• [Work to be completed] Reproduce the lines of the listing from the line containing "y). This screenshot has width=1920, height=1080." through the line containing "center [172, 1044].", with both of those lines included.
-----
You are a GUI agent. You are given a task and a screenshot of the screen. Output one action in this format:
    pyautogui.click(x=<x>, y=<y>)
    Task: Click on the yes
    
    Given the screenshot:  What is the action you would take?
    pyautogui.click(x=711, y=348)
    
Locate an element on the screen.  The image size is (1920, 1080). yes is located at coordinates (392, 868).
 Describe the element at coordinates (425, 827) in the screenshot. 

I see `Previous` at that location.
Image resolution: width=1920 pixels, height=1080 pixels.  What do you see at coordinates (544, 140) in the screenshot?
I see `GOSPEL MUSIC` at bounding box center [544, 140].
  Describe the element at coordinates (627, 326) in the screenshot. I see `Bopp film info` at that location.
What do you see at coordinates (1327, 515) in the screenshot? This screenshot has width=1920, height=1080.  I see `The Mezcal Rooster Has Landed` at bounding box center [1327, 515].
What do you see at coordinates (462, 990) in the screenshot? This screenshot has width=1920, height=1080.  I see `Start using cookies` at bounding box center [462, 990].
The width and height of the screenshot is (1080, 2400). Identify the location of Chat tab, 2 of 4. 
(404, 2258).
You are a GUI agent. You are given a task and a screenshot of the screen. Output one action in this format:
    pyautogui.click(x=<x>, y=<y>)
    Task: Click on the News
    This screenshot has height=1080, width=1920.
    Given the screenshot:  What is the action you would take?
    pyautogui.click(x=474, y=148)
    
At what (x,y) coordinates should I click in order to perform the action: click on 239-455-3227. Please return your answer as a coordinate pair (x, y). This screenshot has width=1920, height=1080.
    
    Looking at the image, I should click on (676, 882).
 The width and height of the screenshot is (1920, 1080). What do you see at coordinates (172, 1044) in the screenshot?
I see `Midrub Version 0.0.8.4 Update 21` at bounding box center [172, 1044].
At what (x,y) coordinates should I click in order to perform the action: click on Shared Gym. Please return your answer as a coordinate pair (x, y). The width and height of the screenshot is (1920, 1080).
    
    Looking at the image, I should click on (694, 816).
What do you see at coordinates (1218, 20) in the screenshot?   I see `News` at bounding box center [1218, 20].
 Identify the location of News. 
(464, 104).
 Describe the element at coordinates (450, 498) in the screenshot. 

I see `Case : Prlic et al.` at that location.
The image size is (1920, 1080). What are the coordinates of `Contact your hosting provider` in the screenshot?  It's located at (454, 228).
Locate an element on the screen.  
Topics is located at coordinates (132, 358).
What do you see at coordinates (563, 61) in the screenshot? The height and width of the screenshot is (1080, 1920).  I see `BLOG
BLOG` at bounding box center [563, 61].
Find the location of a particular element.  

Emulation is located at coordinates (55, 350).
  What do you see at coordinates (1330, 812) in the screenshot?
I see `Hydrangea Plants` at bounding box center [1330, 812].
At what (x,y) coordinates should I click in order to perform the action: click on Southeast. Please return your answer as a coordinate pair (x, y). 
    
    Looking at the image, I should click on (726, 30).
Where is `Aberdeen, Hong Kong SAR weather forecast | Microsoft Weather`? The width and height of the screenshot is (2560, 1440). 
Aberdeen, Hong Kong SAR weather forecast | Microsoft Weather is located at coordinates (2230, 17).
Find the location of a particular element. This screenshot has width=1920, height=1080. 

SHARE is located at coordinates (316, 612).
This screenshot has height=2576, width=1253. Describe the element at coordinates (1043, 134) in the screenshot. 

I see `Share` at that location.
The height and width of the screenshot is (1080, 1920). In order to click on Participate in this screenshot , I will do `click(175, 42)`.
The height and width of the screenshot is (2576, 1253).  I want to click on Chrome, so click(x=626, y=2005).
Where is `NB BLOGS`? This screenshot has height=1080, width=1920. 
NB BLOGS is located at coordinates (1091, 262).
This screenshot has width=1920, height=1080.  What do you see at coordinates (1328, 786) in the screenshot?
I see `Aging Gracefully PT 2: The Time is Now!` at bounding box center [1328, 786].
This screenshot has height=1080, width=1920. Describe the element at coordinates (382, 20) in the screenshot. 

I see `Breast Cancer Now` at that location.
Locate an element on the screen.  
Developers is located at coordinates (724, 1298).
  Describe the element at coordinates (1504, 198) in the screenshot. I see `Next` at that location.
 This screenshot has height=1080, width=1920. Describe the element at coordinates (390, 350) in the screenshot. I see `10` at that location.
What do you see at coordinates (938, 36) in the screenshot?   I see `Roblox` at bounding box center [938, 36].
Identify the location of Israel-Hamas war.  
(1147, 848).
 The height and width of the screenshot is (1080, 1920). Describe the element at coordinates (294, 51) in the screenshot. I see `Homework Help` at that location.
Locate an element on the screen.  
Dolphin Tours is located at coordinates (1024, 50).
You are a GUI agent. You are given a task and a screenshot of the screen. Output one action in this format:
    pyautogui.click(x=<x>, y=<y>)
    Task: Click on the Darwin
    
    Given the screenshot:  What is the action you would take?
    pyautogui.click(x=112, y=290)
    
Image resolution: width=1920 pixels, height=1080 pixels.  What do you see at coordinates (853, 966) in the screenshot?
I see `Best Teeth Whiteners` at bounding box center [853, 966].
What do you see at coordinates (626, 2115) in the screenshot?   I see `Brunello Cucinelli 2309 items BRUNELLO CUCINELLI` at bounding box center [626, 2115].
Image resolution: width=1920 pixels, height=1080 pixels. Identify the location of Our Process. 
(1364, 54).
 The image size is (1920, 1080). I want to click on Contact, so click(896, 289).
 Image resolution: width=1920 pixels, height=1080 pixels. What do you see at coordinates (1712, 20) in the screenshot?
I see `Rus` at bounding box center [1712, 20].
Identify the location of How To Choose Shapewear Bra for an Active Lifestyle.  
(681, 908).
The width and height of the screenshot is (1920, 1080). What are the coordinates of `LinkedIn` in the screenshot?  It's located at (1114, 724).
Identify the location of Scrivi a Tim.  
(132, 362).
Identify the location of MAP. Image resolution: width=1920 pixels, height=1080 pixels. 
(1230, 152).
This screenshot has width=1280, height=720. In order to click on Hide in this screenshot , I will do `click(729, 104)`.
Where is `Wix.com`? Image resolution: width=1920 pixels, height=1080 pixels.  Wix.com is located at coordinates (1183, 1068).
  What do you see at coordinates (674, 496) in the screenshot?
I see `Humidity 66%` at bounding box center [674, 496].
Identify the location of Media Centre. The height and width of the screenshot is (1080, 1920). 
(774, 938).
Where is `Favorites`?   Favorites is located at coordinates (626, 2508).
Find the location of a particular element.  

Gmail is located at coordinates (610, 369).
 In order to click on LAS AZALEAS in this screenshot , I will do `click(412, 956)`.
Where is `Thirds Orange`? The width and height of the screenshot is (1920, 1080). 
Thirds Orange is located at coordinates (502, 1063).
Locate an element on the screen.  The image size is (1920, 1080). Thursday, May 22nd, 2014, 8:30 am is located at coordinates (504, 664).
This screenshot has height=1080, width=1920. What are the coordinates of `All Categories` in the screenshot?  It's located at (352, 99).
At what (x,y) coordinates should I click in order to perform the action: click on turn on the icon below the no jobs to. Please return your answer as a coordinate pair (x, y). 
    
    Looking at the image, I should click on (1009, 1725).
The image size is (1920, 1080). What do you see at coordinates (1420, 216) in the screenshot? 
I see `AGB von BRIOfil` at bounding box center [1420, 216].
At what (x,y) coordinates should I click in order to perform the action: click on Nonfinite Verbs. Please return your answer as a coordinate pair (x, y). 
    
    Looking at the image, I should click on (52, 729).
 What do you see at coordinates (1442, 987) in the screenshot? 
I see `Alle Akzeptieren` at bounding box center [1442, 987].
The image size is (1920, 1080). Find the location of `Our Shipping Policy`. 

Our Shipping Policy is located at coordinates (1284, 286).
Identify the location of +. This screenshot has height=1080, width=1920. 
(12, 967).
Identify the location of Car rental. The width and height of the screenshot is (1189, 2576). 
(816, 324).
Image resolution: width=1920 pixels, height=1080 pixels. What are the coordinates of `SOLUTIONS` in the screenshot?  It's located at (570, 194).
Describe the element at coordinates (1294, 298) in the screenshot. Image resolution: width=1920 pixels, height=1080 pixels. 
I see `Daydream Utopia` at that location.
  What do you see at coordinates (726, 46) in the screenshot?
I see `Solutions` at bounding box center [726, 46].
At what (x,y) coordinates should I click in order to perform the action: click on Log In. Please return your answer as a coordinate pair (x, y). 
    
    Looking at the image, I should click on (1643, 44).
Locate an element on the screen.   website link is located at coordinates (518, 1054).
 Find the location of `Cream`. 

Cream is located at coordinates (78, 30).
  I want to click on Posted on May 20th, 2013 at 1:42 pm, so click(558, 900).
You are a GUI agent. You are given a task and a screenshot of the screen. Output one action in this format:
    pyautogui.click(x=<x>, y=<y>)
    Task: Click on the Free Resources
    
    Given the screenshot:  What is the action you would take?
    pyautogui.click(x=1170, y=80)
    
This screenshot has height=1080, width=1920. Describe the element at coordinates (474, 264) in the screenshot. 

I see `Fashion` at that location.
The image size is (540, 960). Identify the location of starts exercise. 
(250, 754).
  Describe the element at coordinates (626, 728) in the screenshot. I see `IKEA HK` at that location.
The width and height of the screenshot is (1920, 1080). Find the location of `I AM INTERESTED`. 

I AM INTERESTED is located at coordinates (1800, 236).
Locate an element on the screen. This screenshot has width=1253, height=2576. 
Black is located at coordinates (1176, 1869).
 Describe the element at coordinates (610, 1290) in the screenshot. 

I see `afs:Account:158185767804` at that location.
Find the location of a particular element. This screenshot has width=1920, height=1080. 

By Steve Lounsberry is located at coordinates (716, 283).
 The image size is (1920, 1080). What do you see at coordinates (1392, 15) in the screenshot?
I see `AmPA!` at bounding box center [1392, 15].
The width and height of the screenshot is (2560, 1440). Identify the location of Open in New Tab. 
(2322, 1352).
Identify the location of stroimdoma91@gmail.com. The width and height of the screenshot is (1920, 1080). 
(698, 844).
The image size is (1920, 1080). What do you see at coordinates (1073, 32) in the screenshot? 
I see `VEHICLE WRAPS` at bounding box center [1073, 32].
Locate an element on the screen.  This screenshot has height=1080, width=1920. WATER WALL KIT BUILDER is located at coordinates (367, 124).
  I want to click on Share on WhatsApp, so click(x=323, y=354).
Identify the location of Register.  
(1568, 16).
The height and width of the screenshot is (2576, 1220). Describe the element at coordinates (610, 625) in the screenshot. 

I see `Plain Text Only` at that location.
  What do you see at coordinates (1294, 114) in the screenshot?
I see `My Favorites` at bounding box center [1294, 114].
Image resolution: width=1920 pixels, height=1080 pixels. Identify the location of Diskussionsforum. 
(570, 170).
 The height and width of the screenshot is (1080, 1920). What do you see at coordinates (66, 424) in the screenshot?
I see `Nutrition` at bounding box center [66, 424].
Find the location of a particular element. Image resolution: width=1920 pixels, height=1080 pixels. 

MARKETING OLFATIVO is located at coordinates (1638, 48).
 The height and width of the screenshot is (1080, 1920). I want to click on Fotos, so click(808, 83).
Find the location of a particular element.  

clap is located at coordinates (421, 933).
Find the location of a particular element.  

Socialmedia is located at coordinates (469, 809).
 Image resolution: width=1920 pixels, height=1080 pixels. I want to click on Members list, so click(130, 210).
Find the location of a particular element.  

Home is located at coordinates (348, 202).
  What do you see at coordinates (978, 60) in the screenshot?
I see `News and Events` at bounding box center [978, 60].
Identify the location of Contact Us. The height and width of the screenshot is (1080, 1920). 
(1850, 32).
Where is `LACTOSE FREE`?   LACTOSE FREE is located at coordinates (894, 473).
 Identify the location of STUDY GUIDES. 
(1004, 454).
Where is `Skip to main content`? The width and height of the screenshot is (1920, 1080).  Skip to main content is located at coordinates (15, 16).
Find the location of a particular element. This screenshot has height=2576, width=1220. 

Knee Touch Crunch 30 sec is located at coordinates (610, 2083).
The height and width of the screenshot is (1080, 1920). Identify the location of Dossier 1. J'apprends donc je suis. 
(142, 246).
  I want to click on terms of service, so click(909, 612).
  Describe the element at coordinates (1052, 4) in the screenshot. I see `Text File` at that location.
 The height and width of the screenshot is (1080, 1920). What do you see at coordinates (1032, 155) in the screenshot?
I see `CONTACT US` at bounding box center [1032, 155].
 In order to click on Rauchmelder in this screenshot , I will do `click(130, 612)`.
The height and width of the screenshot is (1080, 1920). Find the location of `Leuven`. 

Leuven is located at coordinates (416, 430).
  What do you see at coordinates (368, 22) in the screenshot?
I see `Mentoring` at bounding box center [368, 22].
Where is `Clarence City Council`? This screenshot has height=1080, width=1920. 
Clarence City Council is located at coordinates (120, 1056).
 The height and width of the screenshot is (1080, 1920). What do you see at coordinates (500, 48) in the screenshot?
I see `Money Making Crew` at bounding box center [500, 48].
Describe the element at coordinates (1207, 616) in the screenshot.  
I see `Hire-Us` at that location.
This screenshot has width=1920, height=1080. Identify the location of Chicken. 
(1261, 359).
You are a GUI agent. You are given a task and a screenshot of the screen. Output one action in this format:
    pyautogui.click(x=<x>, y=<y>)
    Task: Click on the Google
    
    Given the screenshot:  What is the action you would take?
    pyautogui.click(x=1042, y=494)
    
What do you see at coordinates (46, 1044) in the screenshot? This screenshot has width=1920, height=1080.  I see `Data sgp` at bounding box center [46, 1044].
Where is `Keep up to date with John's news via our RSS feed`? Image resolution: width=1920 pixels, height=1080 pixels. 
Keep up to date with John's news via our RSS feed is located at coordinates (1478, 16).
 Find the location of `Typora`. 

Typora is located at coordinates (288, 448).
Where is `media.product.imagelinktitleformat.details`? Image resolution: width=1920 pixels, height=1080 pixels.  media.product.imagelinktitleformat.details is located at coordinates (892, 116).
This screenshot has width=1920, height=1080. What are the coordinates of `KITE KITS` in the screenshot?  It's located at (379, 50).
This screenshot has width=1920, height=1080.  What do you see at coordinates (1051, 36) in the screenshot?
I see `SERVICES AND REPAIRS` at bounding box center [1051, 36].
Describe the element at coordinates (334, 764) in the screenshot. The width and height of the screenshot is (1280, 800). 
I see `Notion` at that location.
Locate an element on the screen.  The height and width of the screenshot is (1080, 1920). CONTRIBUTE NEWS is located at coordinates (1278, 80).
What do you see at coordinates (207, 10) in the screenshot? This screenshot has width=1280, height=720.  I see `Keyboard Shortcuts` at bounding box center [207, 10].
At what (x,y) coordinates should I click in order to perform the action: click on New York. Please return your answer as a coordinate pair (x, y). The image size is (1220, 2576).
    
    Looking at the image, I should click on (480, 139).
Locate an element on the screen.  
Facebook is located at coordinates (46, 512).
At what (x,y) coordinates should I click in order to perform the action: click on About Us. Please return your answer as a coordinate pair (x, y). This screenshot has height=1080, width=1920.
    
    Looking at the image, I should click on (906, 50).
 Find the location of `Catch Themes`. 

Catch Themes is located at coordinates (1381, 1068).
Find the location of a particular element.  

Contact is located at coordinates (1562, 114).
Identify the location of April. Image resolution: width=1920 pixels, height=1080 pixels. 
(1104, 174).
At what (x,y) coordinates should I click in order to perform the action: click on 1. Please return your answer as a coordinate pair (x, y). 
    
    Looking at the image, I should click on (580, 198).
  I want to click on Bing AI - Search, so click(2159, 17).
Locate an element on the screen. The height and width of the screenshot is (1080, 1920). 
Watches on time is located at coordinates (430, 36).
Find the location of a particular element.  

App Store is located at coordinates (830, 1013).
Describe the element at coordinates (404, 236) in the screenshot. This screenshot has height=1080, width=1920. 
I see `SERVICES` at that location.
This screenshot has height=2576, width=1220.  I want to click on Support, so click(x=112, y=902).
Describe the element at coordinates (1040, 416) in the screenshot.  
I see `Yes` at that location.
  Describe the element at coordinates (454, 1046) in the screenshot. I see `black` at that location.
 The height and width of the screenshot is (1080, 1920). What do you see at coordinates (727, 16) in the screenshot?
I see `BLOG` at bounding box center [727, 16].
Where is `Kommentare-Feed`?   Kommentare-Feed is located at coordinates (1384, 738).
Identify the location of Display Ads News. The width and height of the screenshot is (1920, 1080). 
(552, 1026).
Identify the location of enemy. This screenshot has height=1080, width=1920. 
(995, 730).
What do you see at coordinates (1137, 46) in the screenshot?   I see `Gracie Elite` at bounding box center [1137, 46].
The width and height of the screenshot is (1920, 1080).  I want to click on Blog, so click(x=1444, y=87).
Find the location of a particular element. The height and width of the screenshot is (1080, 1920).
-----
• [Problem solution]
At what (x,y) coordinates should I click in order to perform the action: click on 239-455-3227. Please return your answer as a coordinate pair (x, y). This screenshot has width=1920, height=1080.
    
    Looking at the image, I should click on (676, 882).
 The width and height of the screenshot is (1920, 1080). What do you see at coordinates (172, 1044) in the screenshot?
I see `Midrub Version 0.0.8.4 Update 21` at bounding box center [172, 1044].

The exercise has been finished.